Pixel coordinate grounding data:
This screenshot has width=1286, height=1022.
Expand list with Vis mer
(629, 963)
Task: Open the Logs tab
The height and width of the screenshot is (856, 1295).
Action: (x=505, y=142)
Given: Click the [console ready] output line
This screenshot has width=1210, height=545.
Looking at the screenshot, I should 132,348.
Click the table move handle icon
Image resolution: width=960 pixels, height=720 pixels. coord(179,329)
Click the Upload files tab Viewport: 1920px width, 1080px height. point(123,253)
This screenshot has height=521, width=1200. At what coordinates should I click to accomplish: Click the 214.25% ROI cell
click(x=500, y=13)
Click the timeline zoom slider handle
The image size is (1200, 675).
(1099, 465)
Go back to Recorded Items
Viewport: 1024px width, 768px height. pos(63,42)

## What is needed
Print every line of the records above without a single difference.

## Task result
This screenshot has width=1286, height=1022.
Expand list with Vis mer
(629, 963)
Task: Open the Logs tab
The height and width of the screenshot is (856, 1295).
Action: (x=505, y=142)
Given: Click the [console ready] output line
This screenshot has width=1210, height=545.
Looking at the screenshot, I should 132,348.
Click the table move handle icon
Image resolution: width=960 pixels, height=720 pixels. coord(179,329)
Click the Upload files tab Viewport: 1920px width, 1080px height. point(123,253)
This screenshot has height=521, width=1200. At what coordinates should I click to accomplish: Click the 214.25% ROI cell
click(x=500, y=13)
Click the timeline zoom slider handle
The image size is (1200, 675).
(1099, 465)
Go back to Recorded Items
Viewport: 1024px width, 768px height. pos(63,42)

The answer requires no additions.